Interest rate risk in the banking book (IRRBB) is part of the Basel capital framework’s Pillar 2 (supervisory review process) and subject to the Basel Committee’s guidance set out in the 2004 Principles for the management and supervision of interest rate risk (the IRR Principles). The IRR Principles lay out the Basel Committee’s expectations for banks’ identification, measurement, monitoring and control of IRRBB as well as its supervision.
The Basel Committee has decided that the IRR Principles need to be updated to reflect changes in market and supervisory practices since they were first published.
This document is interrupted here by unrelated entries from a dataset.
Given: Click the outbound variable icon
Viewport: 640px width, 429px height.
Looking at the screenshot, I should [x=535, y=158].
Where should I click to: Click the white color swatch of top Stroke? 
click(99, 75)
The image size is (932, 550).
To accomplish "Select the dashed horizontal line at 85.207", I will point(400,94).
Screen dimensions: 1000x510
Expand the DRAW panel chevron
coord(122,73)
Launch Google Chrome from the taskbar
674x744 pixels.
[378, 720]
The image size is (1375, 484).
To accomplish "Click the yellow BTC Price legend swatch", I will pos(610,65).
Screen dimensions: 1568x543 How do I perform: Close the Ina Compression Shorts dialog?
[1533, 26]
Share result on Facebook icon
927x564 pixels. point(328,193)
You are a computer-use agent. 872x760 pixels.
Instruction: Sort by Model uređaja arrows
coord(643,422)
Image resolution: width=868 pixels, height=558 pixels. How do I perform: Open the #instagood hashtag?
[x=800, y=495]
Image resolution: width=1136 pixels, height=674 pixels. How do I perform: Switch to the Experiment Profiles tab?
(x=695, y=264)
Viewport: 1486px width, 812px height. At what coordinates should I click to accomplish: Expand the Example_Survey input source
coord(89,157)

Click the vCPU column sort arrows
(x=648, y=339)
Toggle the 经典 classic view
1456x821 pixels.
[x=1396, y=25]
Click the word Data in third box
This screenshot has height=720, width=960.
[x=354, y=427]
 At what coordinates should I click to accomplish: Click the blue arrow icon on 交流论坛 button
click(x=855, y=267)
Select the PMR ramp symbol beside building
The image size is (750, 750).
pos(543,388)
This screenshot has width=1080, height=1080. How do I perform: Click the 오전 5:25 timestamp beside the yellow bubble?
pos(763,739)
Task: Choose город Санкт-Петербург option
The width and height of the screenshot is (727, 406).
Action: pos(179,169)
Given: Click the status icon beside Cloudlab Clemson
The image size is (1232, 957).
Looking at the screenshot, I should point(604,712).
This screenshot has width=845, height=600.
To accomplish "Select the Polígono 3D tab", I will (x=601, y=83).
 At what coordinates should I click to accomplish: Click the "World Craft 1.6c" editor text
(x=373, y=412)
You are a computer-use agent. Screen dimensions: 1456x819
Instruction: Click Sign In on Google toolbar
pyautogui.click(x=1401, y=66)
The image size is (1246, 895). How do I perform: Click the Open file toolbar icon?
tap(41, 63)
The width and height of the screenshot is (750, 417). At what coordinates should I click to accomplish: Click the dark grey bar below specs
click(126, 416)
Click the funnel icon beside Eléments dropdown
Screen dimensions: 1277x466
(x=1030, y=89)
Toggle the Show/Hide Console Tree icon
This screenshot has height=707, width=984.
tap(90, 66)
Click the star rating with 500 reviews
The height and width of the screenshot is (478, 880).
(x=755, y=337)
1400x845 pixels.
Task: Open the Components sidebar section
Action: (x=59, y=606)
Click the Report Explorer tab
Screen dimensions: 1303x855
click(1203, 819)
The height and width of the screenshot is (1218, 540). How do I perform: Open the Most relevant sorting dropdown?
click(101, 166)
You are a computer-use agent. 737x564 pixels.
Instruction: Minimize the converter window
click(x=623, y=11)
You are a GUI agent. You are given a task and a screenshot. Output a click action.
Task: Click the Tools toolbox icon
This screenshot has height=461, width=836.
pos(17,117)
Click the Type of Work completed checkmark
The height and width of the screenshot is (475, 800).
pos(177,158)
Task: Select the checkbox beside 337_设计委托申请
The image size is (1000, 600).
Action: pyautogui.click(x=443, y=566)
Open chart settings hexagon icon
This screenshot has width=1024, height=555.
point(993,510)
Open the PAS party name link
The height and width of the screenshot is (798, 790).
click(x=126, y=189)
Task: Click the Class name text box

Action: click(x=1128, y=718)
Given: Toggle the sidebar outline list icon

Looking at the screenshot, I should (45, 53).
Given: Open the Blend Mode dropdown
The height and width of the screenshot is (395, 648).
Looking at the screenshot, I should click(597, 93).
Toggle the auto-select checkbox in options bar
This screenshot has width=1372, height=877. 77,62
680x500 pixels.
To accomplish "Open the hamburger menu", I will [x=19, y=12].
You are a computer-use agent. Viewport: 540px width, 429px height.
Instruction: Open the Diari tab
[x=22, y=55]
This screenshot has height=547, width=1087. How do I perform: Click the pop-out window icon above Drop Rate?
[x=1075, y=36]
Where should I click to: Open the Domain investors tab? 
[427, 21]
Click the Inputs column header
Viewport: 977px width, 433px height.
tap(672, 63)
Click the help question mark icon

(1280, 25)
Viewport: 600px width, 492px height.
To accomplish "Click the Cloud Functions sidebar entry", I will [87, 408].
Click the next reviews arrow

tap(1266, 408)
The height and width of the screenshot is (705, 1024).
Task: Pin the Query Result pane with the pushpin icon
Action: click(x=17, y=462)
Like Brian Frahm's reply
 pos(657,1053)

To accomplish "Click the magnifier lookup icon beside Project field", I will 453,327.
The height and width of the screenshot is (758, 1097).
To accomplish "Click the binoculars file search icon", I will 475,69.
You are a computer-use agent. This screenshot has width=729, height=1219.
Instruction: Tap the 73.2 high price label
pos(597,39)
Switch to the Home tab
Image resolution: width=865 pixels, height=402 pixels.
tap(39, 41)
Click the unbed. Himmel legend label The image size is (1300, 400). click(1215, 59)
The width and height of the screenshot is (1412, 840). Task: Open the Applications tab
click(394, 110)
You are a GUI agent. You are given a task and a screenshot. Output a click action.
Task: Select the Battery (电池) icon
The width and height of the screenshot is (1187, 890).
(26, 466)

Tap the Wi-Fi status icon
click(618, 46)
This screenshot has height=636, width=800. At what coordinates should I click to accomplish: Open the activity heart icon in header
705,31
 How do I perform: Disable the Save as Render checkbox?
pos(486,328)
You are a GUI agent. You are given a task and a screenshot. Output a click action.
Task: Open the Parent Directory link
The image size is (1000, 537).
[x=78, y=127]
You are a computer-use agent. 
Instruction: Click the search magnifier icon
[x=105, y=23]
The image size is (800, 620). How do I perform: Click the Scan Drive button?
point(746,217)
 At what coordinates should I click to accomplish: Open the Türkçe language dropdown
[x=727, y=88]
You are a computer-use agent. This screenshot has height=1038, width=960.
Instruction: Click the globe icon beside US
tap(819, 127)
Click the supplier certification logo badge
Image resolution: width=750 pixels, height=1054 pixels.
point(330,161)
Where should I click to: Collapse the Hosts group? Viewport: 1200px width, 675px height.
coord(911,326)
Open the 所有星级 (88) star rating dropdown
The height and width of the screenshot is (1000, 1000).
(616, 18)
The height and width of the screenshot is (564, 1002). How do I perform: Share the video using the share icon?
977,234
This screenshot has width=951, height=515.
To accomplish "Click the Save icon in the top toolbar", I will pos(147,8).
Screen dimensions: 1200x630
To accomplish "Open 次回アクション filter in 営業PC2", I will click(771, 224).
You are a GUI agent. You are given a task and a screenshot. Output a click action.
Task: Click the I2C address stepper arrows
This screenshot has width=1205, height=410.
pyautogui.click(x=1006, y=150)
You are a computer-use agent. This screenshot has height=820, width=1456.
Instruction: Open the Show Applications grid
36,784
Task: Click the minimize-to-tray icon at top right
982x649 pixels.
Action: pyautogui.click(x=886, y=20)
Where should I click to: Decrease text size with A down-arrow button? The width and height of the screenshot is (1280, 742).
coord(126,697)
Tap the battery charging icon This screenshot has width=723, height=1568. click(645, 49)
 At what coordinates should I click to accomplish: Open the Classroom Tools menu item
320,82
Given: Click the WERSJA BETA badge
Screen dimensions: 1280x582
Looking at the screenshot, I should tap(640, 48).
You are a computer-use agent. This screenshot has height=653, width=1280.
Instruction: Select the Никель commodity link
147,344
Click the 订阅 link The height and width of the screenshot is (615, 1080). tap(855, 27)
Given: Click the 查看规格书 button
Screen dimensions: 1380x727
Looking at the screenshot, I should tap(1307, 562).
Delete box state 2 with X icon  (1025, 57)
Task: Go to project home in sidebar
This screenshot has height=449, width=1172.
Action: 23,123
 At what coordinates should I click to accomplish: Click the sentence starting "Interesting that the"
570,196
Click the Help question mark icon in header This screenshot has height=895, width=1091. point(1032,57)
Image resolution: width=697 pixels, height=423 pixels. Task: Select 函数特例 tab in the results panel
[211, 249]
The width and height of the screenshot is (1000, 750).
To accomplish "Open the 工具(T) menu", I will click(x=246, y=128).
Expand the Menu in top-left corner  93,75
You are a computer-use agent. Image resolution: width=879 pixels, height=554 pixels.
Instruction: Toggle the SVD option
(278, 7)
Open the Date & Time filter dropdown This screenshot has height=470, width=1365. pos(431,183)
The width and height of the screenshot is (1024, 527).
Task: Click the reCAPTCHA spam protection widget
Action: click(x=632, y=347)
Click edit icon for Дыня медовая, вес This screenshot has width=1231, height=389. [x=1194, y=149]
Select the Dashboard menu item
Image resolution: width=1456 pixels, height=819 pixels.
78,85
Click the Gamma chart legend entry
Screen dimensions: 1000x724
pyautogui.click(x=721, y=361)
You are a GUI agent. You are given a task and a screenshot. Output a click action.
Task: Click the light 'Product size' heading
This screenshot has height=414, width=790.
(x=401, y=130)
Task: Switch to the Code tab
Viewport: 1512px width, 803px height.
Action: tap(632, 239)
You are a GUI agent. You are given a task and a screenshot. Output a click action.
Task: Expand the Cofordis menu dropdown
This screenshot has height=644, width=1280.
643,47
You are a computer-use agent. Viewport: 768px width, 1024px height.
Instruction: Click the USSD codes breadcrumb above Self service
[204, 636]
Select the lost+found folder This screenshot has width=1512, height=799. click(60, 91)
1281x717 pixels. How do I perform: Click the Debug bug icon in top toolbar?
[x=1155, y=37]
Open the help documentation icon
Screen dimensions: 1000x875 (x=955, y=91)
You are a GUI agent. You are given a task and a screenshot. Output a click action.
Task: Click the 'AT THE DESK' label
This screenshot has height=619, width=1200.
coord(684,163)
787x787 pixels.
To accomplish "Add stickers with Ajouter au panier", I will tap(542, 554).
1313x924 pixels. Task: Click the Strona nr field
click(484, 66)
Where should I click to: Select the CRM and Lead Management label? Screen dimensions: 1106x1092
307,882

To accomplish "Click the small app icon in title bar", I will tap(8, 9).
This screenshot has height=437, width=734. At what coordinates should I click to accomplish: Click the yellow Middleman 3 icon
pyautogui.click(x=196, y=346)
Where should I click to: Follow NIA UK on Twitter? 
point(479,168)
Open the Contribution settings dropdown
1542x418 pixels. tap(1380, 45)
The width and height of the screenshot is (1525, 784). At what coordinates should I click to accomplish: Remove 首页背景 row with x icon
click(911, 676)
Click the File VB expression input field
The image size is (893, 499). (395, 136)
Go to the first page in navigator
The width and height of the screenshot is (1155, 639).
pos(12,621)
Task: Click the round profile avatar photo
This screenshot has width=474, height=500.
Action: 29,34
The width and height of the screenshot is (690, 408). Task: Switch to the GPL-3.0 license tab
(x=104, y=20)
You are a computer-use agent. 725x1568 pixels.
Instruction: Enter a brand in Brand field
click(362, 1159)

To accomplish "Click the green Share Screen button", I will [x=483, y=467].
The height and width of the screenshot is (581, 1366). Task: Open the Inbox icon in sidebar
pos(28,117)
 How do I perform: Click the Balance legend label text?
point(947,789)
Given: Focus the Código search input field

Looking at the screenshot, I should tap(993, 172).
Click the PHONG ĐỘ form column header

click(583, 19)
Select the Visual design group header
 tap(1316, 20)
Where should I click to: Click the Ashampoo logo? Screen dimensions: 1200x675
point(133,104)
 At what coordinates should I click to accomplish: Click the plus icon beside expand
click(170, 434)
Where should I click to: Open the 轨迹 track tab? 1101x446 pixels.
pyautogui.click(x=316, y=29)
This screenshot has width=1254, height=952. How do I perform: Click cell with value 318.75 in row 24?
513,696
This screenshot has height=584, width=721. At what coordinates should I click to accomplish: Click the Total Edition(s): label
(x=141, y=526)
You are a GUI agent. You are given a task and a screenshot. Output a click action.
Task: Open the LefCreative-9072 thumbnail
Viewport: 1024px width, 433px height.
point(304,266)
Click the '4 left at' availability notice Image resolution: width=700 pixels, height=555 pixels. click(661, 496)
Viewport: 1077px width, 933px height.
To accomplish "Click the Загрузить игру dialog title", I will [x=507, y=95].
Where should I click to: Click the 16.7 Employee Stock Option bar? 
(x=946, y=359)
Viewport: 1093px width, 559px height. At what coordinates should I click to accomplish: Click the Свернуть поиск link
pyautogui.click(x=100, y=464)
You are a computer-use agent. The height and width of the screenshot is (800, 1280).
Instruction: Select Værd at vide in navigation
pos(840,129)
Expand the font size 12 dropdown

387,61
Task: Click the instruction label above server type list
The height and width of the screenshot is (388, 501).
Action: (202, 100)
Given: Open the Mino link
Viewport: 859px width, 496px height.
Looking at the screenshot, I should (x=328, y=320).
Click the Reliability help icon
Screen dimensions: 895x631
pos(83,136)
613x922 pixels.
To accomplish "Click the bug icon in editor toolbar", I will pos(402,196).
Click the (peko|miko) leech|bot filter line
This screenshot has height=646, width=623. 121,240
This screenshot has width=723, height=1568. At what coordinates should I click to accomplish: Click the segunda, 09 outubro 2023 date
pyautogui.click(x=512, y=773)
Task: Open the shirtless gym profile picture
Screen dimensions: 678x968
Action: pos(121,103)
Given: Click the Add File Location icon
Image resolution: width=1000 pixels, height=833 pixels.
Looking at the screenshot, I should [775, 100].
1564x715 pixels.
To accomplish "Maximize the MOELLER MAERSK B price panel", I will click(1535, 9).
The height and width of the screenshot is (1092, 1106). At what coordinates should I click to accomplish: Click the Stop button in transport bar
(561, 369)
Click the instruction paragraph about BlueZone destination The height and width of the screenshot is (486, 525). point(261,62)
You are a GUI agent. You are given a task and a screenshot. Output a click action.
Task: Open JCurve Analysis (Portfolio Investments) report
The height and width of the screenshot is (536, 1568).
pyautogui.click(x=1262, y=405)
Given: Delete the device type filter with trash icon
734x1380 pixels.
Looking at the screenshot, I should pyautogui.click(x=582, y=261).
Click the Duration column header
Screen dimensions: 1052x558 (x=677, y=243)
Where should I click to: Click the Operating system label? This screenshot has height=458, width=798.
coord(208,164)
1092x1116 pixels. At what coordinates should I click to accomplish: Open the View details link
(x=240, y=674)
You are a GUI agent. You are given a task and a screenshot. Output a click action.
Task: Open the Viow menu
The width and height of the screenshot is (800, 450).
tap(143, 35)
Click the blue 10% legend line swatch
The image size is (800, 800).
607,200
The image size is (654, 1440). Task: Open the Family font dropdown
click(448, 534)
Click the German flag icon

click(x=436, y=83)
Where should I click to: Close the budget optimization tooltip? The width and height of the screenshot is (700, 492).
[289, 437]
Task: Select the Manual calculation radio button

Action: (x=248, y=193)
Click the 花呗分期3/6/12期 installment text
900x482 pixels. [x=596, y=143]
The Basel Committee has therefore published a document that contains an updated version that revises both the Principles and the methods expected to be used by banks for measuring, managing, monitoring and controlling such risks.
The key changes include:
- more extensive guidance on the expectations for a bank’s IRRBB management process in areas such as the development of shock and stress scenarios as well as key behavioural and modelling assumptions to be considered by banks in their measurement of IRRBB;
- enhanced disclosure requirements to promote greater consistency, transparency and comparability in the measurement and management of IRRBB. This includes quantitative disclosure requirements based on common interest rate shock scenarios;
- an updated standardised framework, which supervisors could mandate their banks to follow or banks could choose to adopt; and
- a stricter threshold for identifying outlier banks that has been reduced from 20% of a bank’s total capital to 15% of a bank’s Tier 1 capital. In addition, interest rate risk exposure is measured by the maximum change in the economic value of equity under the prescribed interest rate shock scenarios.
The banks are expected to implement the revised standards by 2018.